When a film ridicules the loopholes of a nation's administration on the strength of infantile digs and shallow sensationalism to serve as some sort of eye opener, it weakens its own argument.
This is what happens in the case of Ranjit Kapoor's Jai Ho! Democracy, a movie purporting to be a political satire but set on a flimsy premise.
An unsuspecting hen becomes the subject of cross-border dispute after it wanders into the no man's land area between India and Pakistan, triggering panic among the army posts of the two nations.
A reluctant cook from the Indian army is pushed into playing retriever. Another from Pakistan winds up next to him. They exchange stories and songs of a shared heritage, a la Kya Dilli Kya Lahore.
When the cluck cluck reaches Breaking News-chasing media networks, the done-to-death interlude of bearded new anchor of bombastic baritone, exaggerated emphasis fame follows.
On the administrative front, an urgent committee is formed to provide a quick fix to the crisis. Caricatures of familiar leaders, scandal-appropriate wisecracks and muted-out profanities define the first round of their interactions. Only it's neither substantial enough nor witty enough to drag the shtick through its tedious duration of 96 minutes.
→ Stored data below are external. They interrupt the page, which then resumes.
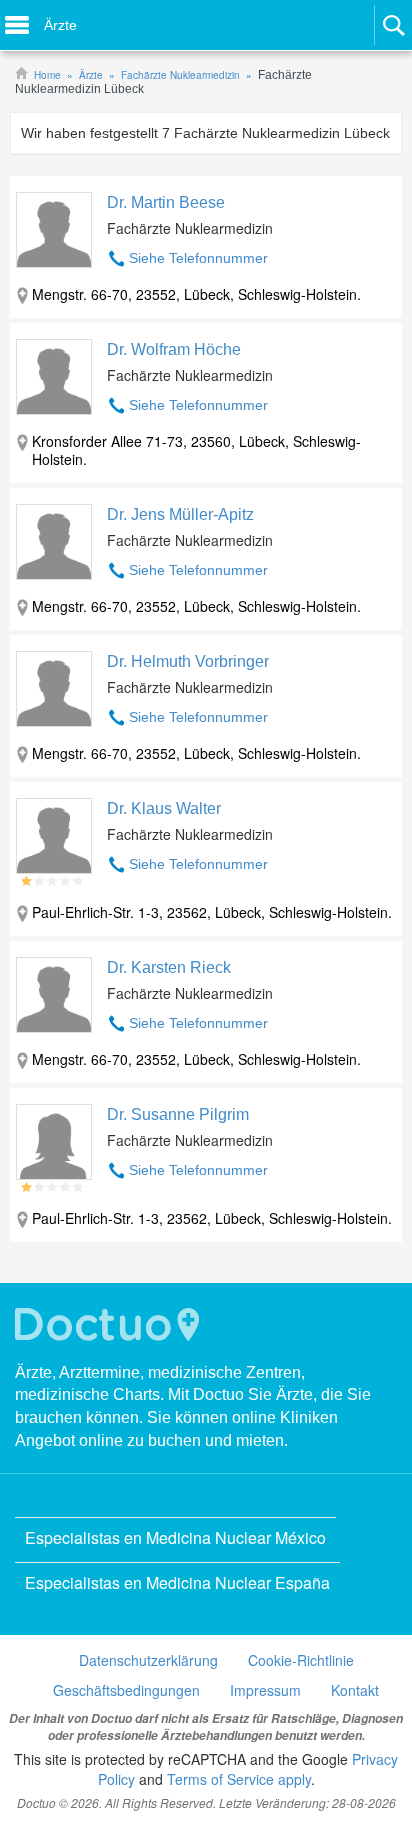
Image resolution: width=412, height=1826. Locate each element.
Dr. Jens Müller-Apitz (180, 514)
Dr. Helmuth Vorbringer (188, 661)
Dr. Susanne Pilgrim (178, 1114)
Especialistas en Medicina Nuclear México (175, 1537)
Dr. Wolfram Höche (174, 349)
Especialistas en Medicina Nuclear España (177, 1582)
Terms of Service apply (239, 1779)
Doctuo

Between their childish squabbles, ethnic differences and aimless arguments, Jai Ho! Democracy embarrassingly erases the line between spoof and slapstick.
A couple of zingers can hardly salvage or add substance into its simplistic, frail screenplay, which doesn't do any justice to its bright cast of Om Puri, Adil Hussain, Seema Biswas, Aamir Bashir, Grusha Kapoor, Satish Kaushik or Annu Kapoor. They do the best with what's at hand but Jai Ho! Democracy's flat filmmaking leaves them in a state of quandary.
Even if the idea is to underscore diplomatic futility against the common man's resourcefulness, the diluted sarcasm and its utopian resolutions fail to convey the sting of callous reality.
At best, Jai Ho! Democracy is a hasty uptake of news channels and papers drawn into a skit that's too short on subtext to be a realised satire and too silly to be taken seriously.